2. Lifecycle: FOREGROUND-blocking with a trap teardown + "Press Ctrl+C to stop sharing." (Safer than background+pidfile: no orphaned public tunnel a user forgets about.)
3. Default provider / detection order: cloudflared first (quick tunnels need NO account), ngrok second (needs authtoken). `--provider cloudflared|ngrok` override.
4. Host-header rewrite: default-ON (cloudflared `--http-host-header localhost`, ngrok `--host-header=rewrite`) with a `--no-host-rewrite` escape. Fixes the #1 dev-server "Invalid Host header" failure.
5. Bun parity: bash-only is acceptable for v7.72.0 (HUD precedent; the Bun runner is dormant for the live path). No loki-ts mirror required now.
6. Consent: explicit, default-NO. Interactive `[y/N]` on a TTY (only ^[Yy] proceeds); `--yes` skips the prompt but still prints the warning; non-TTY without `--yes` REFUSES.

## 1. Goal
Loki builds + runs the app locally and `loki preview` (cmd_preview, autonomy/loki:5212) opens it at http://localhost:PORT. There is no way to share the running app. Add a consent-gated `--public` path that creates a PUBLIC URL for the already-running local app by wrapping the USER'S OWN tunnel CLI (cloudflared or ngrok). The app + the user's creds stay on their machine; Loki never proxies traffic and never bundles/downloads a binary. Delivers the "share what was built" wow (Replit/Lovable/Bolt have it) without breaking "your keys, nothing leaves your network."

## 2. Command surface + dispatch
`loki preview --public` (+ `--provider`, `--yes`, `--no-host-rewrite`). The `preview)` dispatch arm (autonomy/loki:14596 -> cmd_preview "$@") already forwards args; no dispatch-table change. Add the flags to cmd_preview's arg parser (~:5214); `--public` branches into a new `_preview_public` helper BEFORE the existing browser-open logic. Update cmd_preview --help (~:5216-5229).
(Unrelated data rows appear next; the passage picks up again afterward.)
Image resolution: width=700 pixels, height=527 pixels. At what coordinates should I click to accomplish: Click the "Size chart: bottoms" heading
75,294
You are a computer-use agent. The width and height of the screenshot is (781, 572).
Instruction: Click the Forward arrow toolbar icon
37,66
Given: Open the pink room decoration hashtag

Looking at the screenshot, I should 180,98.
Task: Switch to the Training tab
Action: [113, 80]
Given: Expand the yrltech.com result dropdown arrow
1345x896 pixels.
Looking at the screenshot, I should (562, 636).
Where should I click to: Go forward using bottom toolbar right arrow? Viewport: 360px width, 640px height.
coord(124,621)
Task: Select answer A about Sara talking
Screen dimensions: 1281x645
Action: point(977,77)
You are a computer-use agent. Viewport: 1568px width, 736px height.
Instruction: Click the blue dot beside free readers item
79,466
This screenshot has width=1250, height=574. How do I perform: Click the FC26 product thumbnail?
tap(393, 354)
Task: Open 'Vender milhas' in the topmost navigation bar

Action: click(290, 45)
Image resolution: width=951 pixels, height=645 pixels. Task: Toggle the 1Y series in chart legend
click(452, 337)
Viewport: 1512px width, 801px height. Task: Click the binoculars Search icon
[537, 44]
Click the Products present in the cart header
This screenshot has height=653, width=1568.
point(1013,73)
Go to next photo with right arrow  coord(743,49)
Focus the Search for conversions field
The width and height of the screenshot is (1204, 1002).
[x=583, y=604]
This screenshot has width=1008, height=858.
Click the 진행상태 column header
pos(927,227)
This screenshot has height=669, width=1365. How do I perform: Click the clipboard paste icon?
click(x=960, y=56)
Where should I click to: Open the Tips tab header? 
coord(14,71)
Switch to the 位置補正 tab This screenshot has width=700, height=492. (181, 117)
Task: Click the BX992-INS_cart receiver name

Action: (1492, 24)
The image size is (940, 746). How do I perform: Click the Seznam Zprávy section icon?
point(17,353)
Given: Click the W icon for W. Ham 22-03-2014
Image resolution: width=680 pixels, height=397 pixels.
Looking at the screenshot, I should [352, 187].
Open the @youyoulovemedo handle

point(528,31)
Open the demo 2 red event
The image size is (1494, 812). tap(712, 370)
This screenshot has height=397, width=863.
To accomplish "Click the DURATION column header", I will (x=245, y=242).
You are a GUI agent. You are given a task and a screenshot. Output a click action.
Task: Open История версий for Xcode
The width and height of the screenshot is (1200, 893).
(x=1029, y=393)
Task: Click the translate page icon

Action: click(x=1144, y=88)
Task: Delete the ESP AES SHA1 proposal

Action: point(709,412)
## 3. Precondition checks (REUSE cmd_preview state.json read)
Refactor the inline parse at autonomy/loki:5246-5263 into a shared `_read_app_state <state_file>` echoing url/status/port/primary_service; both the existing browser-open path and `--public` call it (no drift). Then, in order, each with honest degrade + non-zero exit:
1. state.json exists (${LOKI_DIR}/app-runner/state.json) -> else "No app running. loki start / loki status".
2. status == running (mirror :5265) -> else "App is not running (status: X)".
3. URL/port resolved (fallback http://localhost:${port:-3000} per :5271-5273).
4. PORT reachability (NEW): poll with the curl-readiness pattern at autonomy/loki:4979 (curl -s http://localhost:PORT >/dev/null, few retries, sleep 0.5, retries=$((retries+1))). Dead port -> "not exposing a dead port", non-zero. Never tunnel a dead port.

## 4. Consent (load-bearing, default-OFF)
- Interactive TTY ([ -t 0 ]): print the full warning (SS9), prompt `Expose this app publicly? [y/N] ` via `read -r` (idiom at :1897-1902) but DEFAULT-N (only ^[Yy] proceeds; deliberately NOT the default-Y at :1894 -- public exposure is unsafe).
- --yes: skips the prompt; warning still PRINTED.
- Non-TTY without --yes: REFUSE ("Refusing to expose a public tunnel non-interactively without --yes"), non-zero. Never silently expose.

## 5. BYO-CLI detection + install hint (command -v based, so a PATH stub works in CI)
Order (override with --provider): cloudflared, then ngrok, else honest install hint + non-zero. NEVER pretend success, NEVER download a binary. Hint mirrors the gh-missing block at :28304-28311; names brew + official URLs for both; states Loki wraps YOUR OWN client.

## 6. URL extraction (pure, testable: read from file/string, not a live process)
- cloudflared (`cloudflared tunnel --url http://localhost:PORT [--http-host-header localhost]`): quick-tunnel URL prints to stderr/log. Redirect stdout+stderr to ${LOKI_DIR}/preview/cloudflared.log; poll (bounded ~20 x sleep 0.5, tries=$((tries+1))) `grep -oE 'https://[a-z0-9-]+\.trycloudflare\.com'` first match. Timeout no-match -> teardown + non-zero.
- ngrok (`ngrok http PORT [--host-header=rewrite]`): scrape the local API `curl -s http://127.0.0.1:4040/api/tunnels` -> .tunnels[].public_url (prefer https); python3 json parse, grep fallback; bounded poll. No authtoken -> 4040 never comes up -> honest "ngrok config add-authtoken" hint, non-zero.
Factor `_extract_tunnel_url_cloudflared <logfile>` and `_extract_tunnel_url_ngrok <json-file-or-string>` as PURE functions for the stub test.

## 7. Lifecycle (foreground + trap, per lock #2)
- `tunnel_cmd ... > "$log" 2>&1 & tunnel_pid=$!`
- `trap '_preview_public_teardown "$tunnel_pid"' EXIT INT TERM` immediately. Teardown: `kill -TERM "$tunnel_pid" 2>/dev/null || true; sleep 1; kill -KILL "$tunnel_pid" 2>/dev/null || true` + remove log/pidfile (all || true, set -e safe).
- After URL capture: print public URL + live warning + "Press Ctrl+C to stop sharing." Then `wait "$tunnel_pid"`. Ctrl+C -> trap -> clean teardown.
- State dir ${LOKI_DIR}/preview/ (mkdir -p), parallel to app-runner/.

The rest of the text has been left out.